▶ _READING TEXT_:
-- BEGIN --

The Precursors of the Ark
The Ark from Shiloh to Kiryat-yearim
In the opening stories of the book of Samuel, the ark is in the temple in Shiloh (1 Sam 3:3). When the Philistines defeat Israel in battle, the Israelites have the priests of Shiloh bring the ark to the Israelite camp, so that YHWH will assist them with the next battle (1 Sam 4:4).
When the Israelites lose this battle as well, the ark is captured by the Philistines (1 Sam 4:11) and brought first to the city of Ashdod, and then to Gath, then to Ekron (1 Sam 5:1, 8, 10). In each city, the appearance of the ark brings plagues upon the local Philistine population, so they send the it back to the Israelites.
The ark arrives in Beth-shemesh (1 Sam 6:14), but as the people try to get a look at it, they are struck down for disrespecting the ark (1 Sam 6:19). The people then decide to send it to Kiryat-yearim (1 Sam 6:21–7:2), where it stays until David decides to bring it to Jerusalem (2 Sam 6:2). In between, the ark appears in Saul’s camp at the battle of Michmas (1 Sam 13–14).
The Ark at the Battle of Michmas
The battle of Michmas begins when Saul’s son, Jonathan, kills the Philistine governor at Geba (1 Sam 13:3). Saul has 3,000 fighters, and Jonathan another 1,000 (13:2), but the Philistines encamp at Michmas with “thirty thousand chariots and six thousand horsemen and as many people as the sand on the seashore” (13:4).
The people of Israel react with fear, “hiding in caves, among the thorns, among the rocks, in tunnels and in cisterns,” and some even flee across the Jordan (13:7). The Philistines then march their main troop towards Saul and his men in the Michmas pass (13:23).
With the 600 brave men who choose not to flee or hide, Saul makes his stand at Geba of Benjamin, just across the ravine from Michmas, (14:2). Unbeknownst to Saul, Jonathan takes his young armor-bearer and sneaks towards the Philistine camp (14:1) using two large stones on either slope of the ravine as cover (14:4). They kill some twenty Philistines in a surprise attack (14:14), which causes a panic to break out in the Philistine camp (14:15).

-- END --

▶ _TASK BRIEF_: Name every city the passage about the ark says the Philistines brought the captured ark to, in the order given. The listing that follows comes from a different source and has no connection to the passage about the ark.

▶ _EXTRACTED DATA_:

-- BEGIN --

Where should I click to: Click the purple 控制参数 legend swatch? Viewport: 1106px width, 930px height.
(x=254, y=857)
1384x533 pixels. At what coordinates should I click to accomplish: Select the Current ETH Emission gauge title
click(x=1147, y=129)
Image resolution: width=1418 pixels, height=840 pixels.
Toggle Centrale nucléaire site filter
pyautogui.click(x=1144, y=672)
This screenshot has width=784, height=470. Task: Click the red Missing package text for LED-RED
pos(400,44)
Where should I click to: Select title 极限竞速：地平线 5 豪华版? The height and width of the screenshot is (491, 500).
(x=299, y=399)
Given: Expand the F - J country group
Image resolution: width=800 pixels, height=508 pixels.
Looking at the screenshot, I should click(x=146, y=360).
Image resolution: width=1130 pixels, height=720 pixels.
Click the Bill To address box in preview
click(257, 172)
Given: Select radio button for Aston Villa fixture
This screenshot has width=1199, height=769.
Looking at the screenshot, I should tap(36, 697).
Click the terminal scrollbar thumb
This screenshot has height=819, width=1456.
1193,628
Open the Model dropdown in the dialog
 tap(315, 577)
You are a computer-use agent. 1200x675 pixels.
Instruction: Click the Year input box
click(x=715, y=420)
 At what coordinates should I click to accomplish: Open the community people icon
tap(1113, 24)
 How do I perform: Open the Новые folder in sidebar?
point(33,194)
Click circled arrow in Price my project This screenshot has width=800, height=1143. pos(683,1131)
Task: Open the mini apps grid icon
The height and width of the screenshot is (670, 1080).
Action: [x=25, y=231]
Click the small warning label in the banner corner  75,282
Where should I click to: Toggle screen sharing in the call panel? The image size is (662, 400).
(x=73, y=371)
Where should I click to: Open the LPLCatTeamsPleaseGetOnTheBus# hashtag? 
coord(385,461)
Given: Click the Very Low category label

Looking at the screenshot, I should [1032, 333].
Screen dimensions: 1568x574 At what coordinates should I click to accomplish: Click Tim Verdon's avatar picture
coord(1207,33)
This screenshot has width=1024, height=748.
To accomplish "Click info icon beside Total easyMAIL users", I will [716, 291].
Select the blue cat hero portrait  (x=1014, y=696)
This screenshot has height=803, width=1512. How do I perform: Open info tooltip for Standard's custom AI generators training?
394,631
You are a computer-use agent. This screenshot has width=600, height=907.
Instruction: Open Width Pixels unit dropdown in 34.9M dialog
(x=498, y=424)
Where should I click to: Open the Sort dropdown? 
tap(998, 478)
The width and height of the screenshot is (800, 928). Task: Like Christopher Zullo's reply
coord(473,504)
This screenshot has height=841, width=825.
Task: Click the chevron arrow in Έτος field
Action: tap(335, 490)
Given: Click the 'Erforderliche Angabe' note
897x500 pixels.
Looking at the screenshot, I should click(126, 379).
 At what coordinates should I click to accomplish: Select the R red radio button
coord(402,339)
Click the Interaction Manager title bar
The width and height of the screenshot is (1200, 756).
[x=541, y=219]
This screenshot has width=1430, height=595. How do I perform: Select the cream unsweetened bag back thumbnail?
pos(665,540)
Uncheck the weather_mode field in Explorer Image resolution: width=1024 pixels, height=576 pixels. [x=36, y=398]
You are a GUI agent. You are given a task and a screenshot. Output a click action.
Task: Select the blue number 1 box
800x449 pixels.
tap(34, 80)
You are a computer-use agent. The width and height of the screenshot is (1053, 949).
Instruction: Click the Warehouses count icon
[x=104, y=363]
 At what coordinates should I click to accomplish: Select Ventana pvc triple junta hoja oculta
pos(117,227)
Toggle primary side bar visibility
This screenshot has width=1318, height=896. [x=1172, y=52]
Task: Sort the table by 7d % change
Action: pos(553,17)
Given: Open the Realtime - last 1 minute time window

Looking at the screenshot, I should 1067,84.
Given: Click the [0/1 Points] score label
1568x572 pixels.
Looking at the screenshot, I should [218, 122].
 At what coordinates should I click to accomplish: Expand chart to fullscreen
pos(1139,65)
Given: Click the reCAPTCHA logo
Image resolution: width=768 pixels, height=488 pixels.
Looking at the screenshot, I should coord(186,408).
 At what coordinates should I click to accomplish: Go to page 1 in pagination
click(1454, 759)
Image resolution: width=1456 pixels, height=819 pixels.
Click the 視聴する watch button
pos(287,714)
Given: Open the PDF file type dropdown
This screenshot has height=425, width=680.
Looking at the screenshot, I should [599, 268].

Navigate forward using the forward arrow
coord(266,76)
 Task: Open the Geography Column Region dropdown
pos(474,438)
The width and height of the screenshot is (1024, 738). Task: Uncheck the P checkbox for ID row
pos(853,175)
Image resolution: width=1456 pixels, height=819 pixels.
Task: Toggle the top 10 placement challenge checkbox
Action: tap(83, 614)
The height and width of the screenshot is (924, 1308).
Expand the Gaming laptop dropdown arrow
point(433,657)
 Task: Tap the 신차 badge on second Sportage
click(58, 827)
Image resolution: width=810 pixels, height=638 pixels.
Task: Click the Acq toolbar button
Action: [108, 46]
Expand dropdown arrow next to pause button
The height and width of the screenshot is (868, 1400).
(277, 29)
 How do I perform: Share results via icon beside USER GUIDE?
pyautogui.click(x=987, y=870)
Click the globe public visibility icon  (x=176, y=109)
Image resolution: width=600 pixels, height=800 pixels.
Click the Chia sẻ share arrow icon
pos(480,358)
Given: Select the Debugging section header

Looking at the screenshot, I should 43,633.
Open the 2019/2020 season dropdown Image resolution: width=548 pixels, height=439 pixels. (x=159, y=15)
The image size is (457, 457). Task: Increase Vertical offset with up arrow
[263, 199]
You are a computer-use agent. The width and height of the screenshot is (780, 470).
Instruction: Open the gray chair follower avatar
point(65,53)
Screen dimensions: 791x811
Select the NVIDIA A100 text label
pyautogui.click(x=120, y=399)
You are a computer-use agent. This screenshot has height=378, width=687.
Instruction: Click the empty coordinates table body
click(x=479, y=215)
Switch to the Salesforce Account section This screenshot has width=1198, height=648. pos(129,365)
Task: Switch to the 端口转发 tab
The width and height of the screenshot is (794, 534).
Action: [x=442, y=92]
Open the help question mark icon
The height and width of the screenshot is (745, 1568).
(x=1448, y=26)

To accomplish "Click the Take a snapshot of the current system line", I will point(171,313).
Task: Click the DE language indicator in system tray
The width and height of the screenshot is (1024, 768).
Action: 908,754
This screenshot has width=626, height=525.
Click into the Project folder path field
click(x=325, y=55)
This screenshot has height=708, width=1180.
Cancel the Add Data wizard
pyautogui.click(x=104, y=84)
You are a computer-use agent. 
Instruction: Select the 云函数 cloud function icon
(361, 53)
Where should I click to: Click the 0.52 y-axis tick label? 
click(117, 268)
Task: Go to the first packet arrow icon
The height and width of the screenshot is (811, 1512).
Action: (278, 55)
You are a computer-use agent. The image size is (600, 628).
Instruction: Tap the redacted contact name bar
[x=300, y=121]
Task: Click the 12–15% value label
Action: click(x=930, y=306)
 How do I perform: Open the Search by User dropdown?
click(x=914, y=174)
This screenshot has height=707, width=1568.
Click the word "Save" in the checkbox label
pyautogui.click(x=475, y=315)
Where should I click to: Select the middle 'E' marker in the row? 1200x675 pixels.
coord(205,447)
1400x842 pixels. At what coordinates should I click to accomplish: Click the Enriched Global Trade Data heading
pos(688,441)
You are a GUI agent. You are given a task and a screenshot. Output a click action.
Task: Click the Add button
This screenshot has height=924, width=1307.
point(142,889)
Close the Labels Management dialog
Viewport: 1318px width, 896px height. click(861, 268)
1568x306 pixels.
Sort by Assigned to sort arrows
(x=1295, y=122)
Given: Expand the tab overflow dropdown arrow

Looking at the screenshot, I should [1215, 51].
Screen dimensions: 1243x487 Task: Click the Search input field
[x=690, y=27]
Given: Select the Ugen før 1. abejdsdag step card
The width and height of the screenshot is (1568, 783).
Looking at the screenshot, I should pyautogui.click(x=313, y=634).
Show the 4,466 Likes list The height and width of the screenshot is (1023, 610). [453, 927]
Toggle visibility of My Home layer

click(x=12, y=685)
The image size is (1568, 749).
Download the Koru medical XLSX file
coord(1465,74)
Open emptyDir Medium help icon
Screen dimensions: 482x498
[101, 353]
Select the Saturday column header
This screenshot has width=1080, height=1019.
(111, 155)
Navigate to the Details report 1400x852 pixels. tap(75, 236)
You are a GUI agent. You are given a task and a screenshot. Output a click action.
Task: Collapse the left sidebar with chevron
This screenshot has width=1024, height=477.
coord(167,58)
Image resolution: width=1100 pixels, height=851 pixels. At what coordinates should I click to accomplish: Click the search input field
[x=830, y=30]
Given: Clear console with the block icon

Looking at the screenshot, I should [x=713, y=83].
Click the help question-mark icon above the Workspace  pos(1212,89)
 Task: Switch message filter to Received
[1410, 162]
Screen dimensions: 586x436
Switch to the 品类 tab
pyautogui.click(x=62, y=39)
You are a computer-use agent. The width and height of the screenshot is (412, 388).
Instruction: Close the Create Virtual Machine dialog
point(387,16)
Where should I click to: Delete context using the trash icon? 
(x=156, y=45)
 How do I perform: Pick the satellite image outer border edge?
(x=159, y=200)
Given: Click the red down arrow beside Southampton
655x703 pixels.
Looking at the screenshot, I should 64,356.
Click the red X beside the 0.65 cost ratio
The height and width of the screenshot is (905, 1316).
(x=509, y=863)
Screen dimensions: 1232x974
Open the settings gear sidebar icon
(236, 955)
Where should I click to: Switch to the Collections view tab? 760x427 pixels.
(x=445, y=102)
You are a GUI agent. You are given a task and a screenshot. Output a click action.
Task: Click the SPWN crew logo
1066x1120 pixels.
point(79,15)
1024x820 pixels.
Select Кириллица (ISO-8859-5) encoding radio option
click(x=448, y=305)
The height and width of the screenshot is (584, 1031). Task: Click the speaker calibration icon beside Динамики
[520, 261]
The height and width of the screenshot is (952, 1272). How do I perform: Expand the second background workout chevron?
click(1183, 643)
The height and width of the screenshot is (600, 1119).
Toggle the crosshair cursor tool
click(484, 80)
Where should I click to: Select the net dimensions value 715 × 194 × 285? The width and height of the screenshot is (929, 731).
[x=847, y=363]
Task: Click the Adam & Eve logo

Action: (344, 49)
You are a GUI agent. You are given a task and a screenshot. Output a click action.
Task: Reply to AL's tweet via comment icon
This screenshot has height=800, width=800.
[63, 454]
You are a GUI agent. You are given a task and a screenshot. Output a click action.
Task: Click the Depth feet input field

-- END --

▶ _TASK ANSWER_: Ashdod, Gath, Ekron